Thanks, Mark, very interesting.


PostPosted: Thu Jan 19, 2023 10:52 am    Post subject: Reply with quote

Lloydy wrote:
In 32 years in my job as a maintaince engineer in the sewage treatment industry we used a lot of different greases, and had 220kg drums lined up at the back of the workshop. The molybdenum disulfide grease ALWAYS had a puddle of oil that was leaching out of the grease, none of the other grease barrels had any leaching.

Where we used the molybdenum disulfide grease was mainly on high pressure screw shafts on valves and penstocks, some of which had gates that were over a ton in weight and moved by 4 inch square threads, mostly stainless steel in a brass nut. Most of these valves were used regularly with automatic motors. The grease worked perfectly in this situation and even exposed to the weather the lube was never an issue, and we saw no sign of leaching. In a situation where the valve or machine was very rarely used we would see the oil leach out and leave the grease residue to get harder and thicker. In a low torque / small shaft situation the grease could even stop the rotation.

Molybdenum disulfide grease seems to be OK in a situation where it is 'used' frequently, and kept 'mixed', and for that reason I don't use it in any lens. A few years ago I put about a teaspoon of molybdenum disulfide grease, well mixed from the barrel, in a small container and left it sitting in the house. In less tham a month there was leaching.


One of many good reasons why you don't see molybdenum disulfide used anymore in lens helicoids these days... Wink

Interestingly I have come across quite a bit of anecdotal evidence that greases with a molybdenum disulfide additive are more prone to oil seepage; you are far from the first engineer to suggest that...
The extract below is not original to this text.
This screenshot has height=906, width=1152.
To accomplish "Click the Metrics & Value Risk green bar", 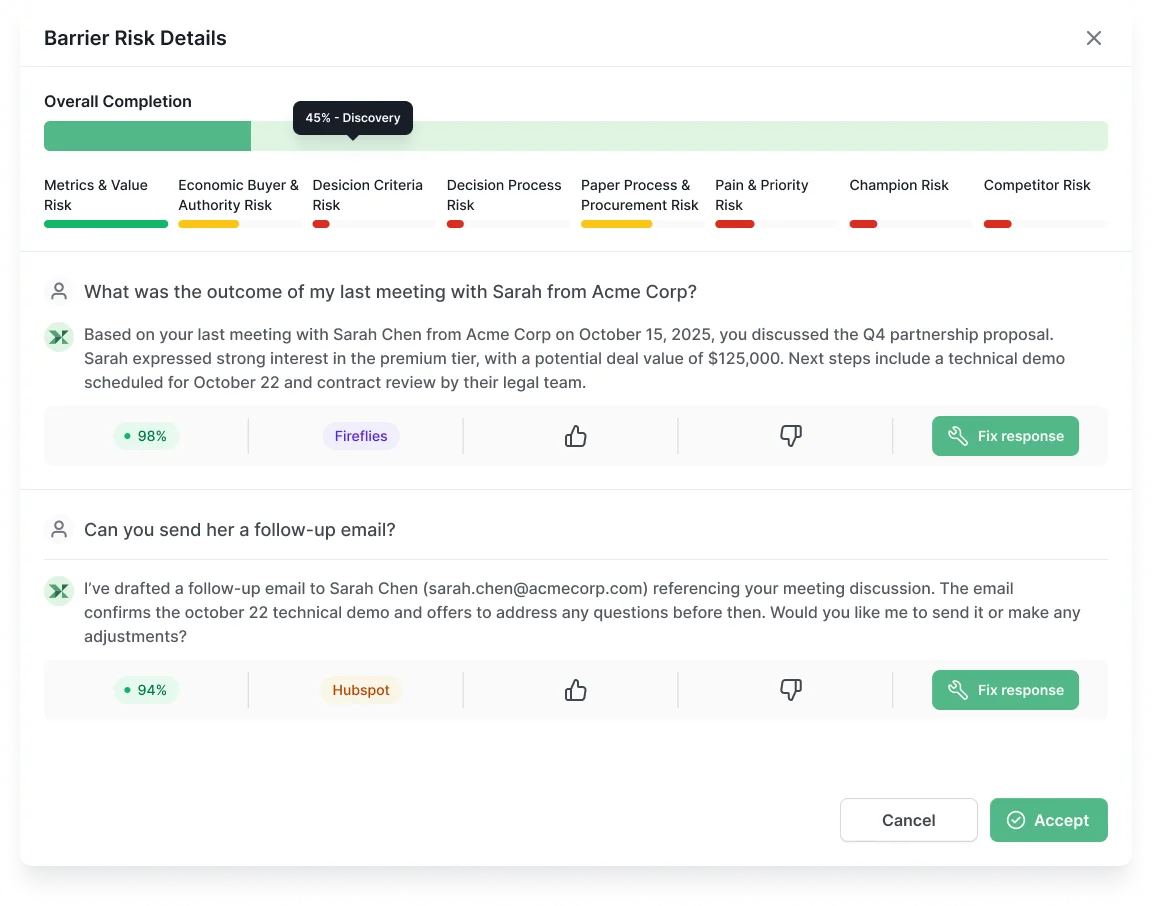I will 105,224.
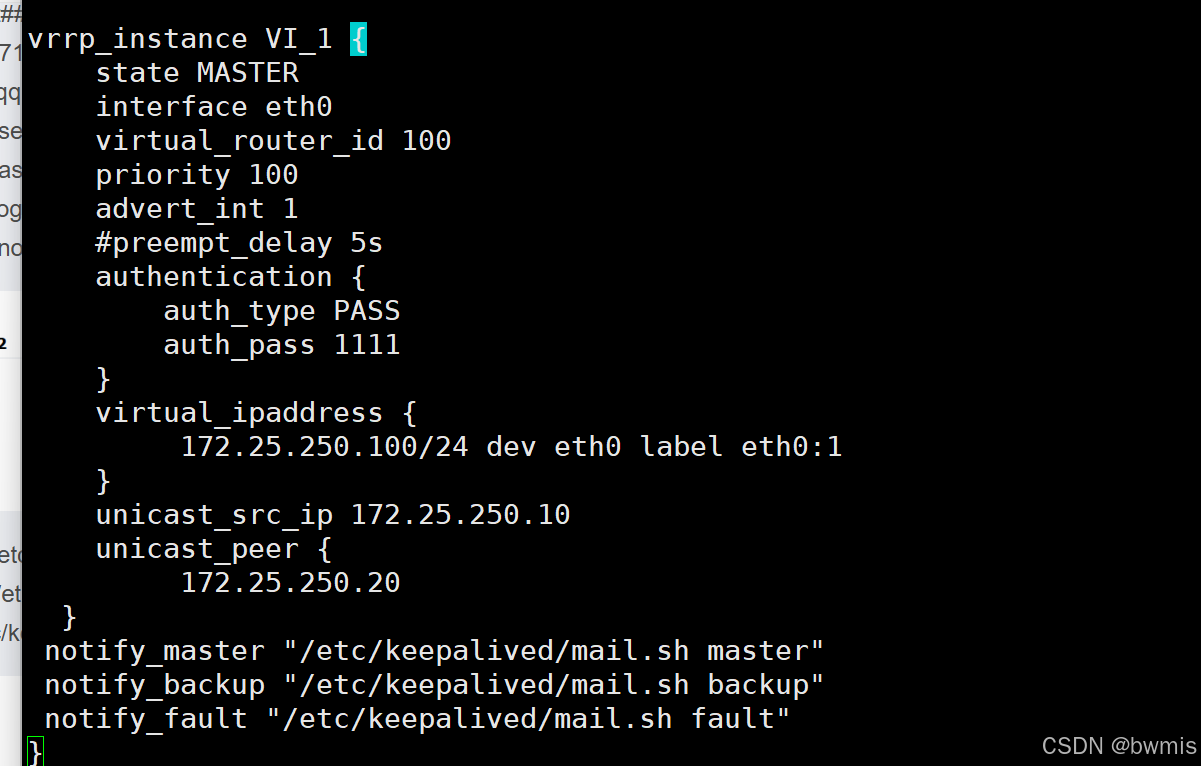Click the unicast_src_ip address 172.25.250.10

point(460,515)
Truth be told, molybdenum disulfide always was a bit of overkill to be used in lenses as a helicoid grease dry lube additive, as its primary function is to provide last-resort dry lubrication in the event of grease failure where there is a very high surface contact pressure. Those high surface contact pressures never really occur in lens helicoids, unless the helicoid has been severely deformed.

I guess lens manufacturers added it as a dry lubricant choice over graphite because of its stable chemical properties and better adherence to metals; and based on its use in the automotive industry it may even simply have been a "fashionable" choice of dry-lube additive amongst engineers in general at the time.
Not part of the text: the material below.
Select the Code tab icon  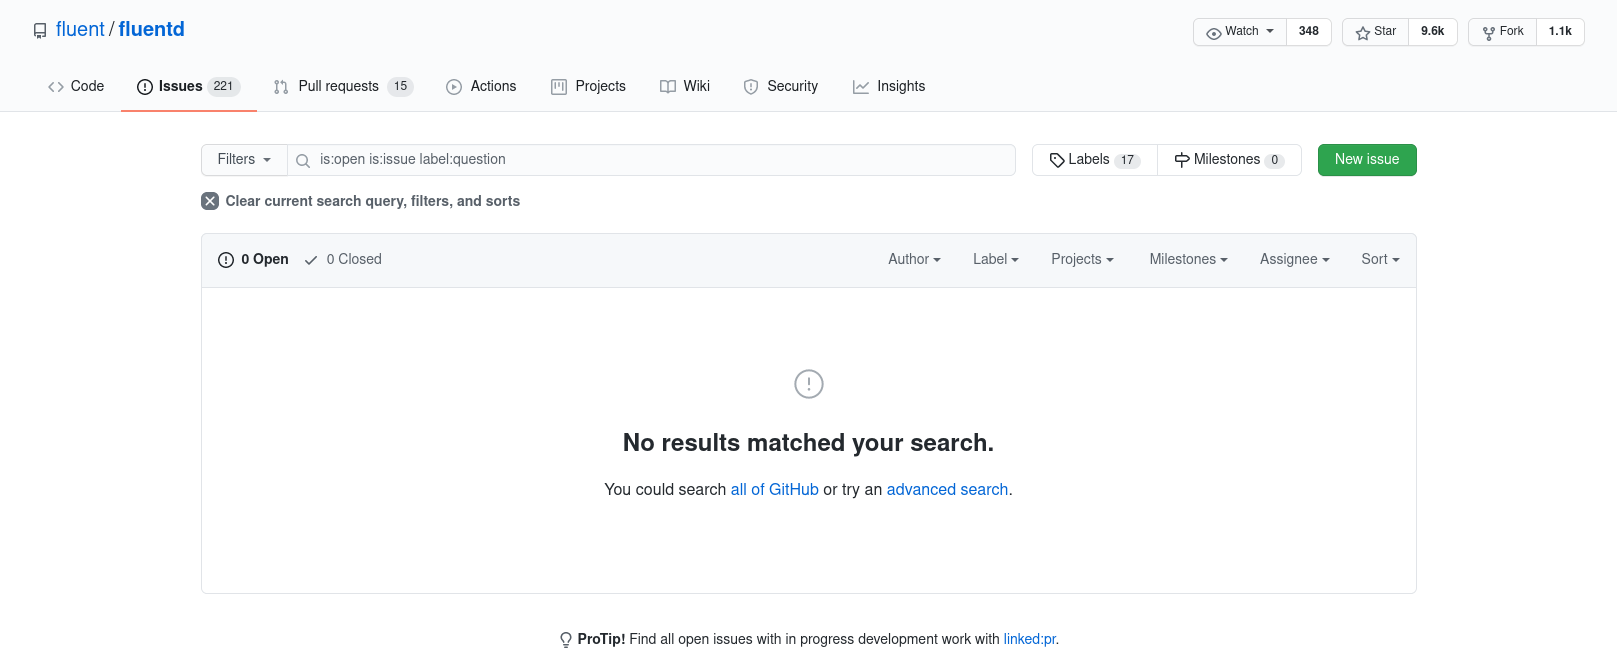[56, 86]
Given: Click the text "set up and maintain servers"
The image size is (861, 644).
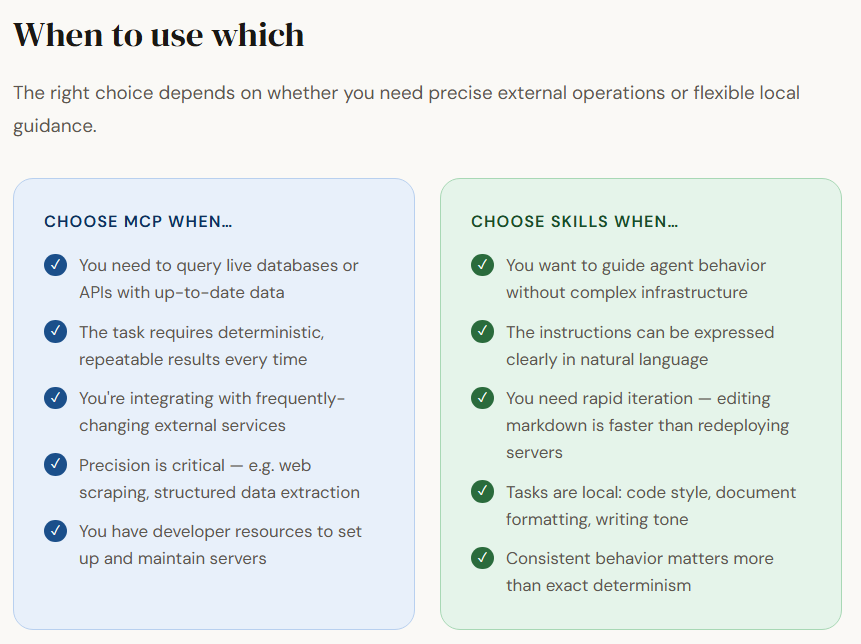Looking at the screenshot, I should click(173, 558).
Molybdenum disulfide (together with graphite) still has a use in lens servicing though, but primarily as a sparingly applied pure dry lubricant used on e.g. aperture actuation levers in the mount, or even the moving ring holding the aperture blades (but not on the blades themselves)

Nowadays micronised PTFE (teflon) is often used as a dry lubricant additive for helicoid grease, which is a lot less messy...
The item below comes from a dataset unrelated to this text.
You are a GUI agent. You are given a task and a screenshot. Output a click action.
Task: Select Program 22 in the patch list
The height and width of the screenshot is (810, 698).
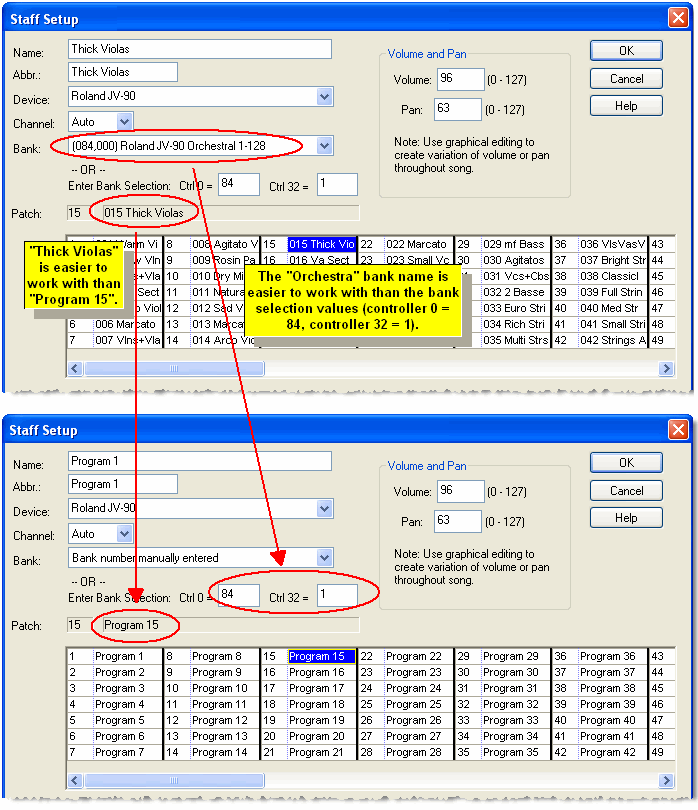click(x=414, y=657)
PostPosted: Thu Jan 19, 2023 11:33 am    Post subject: Reply with quote

The tendancy to 'overkill' is very common, there have been many topics on every photo forum for ever about lube for helicoids, and there is always someone telling everyone that they must use a particular EP grease - of one sort or another. EP is Extreme Pressure grease designed for loads measured in tons and high temp's found in truck wheel bearings! WHY??

For the loads and probable heat range a lens is likely to see all that's needed is a good quality General Purpose grease - if a lens is subjected to greater loads than a bicycle headstock then grease isn't going to save it!

The type of grease is another discussion entirely, but the grade needs to be the lightest possible without sloughing or leaching.